What is Community Solar?

Let’s start with what exactly we’re talking about. “The U.S. Department of Energy defines community solar as any solar project or purchasing program, within a geographic area, in which the benefits flow to multiple customers such as individuals, businesses, nonprofits, and other groups. In most cases, customers benefit from energy generated by solar panels at an off-site array,” the U.S. Department of Energy (DOE) writes.

Image courtesy of U.S. DOE.

“Community solar customers typically subscribe to — or in some cases own — a portion of the energy generated by a solar array, and receive an electric bill credit for electricity generated by their share of the community solar system. Community solar can be a great option for people who are unable to install solar panels on their roofs because they are renters, can’t afford solar, or because their roofs or electrical systems aren’t suited to solar.”

And that last part is a point Ben Frank highlighted, saying, “You know, many people don’t have access to solar — on either their homes or wooded areas, or they live in apartment buildings, and they just don’t have access to it.”

The DOE goes on: “Community solar projects generate electricity from sunlight and the electricity flows through a meter to the utility grid. Community solar subscribers (i.e., households, businesses, or any other electricity customer) pay for a share of the electricity generated by the community solar project. This is typically in the form of a monthly subscription fee.

“The local utility pays the community solar provider for the energy generated, and each subscriber receives a portion of the dollar value generated by their community solar subscription as a credit. Typically, this credit is applied directly to a subscriber’s monthly electric bill, helping to reduce customers’ electricity costs.”

The Solar Energy Industries Association (SEIA) simplifies further: “Community solar refers to local solar facilities shared by multiple community subscribers who receive credit on their electricity bills for their share of the power produced.”

Image courtesy of SEIA.

What is unique about community solar is that it is truly an unusual and innovative structure for ownership of a large power plant or power system. Community solar power is enabled by policy to some extent — regulation of power plant ownership and electricity sales — and as hinted above, community solar is nearly non-existent outside of the U.S. “Community solar programs — and this is me talking with my SolarEdge colleagues around the world, and we do pretty much operate in every country — it’s pretty unique to the U.S. I haven’t seen any other community solar programs that are similar to what we’re doing here,” Ben Frank adds.

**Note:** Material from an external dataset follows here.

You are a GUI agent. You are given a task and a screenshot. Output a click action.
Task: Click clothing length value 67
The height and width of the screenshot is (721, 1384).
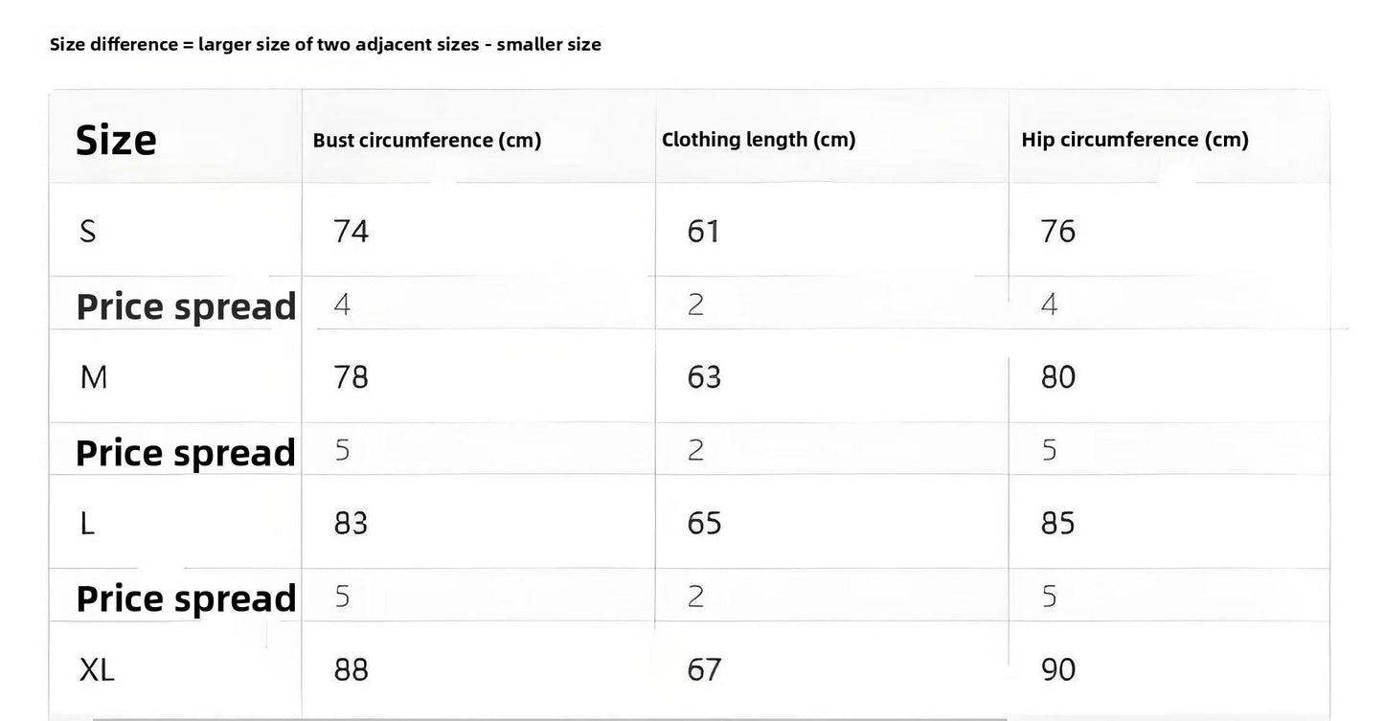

Toward the end of the podcast, when talking about community solar legislation coming to California and other states, he added, “Because of the nature of community solar, it is one of the more complicated — you know, from a policy point of view — solar strategies — just because there are so many solar stakeholders. Most solar systems you see out there — you know, Stuart’s got solar on his house, so do I — you know, it’s pretty straightforward. It’s mine, it’s connected directly, I don’t need to involve anyone else. Even commercial projects — if it’s on a rooftop, a carport, or whatever — it’s meant for that business. And even utility-scale, it’s just another producing or generating asset that’s directly tied to the grid.” With community solar, there are various stakeholders, and regulations have to enable and guide that.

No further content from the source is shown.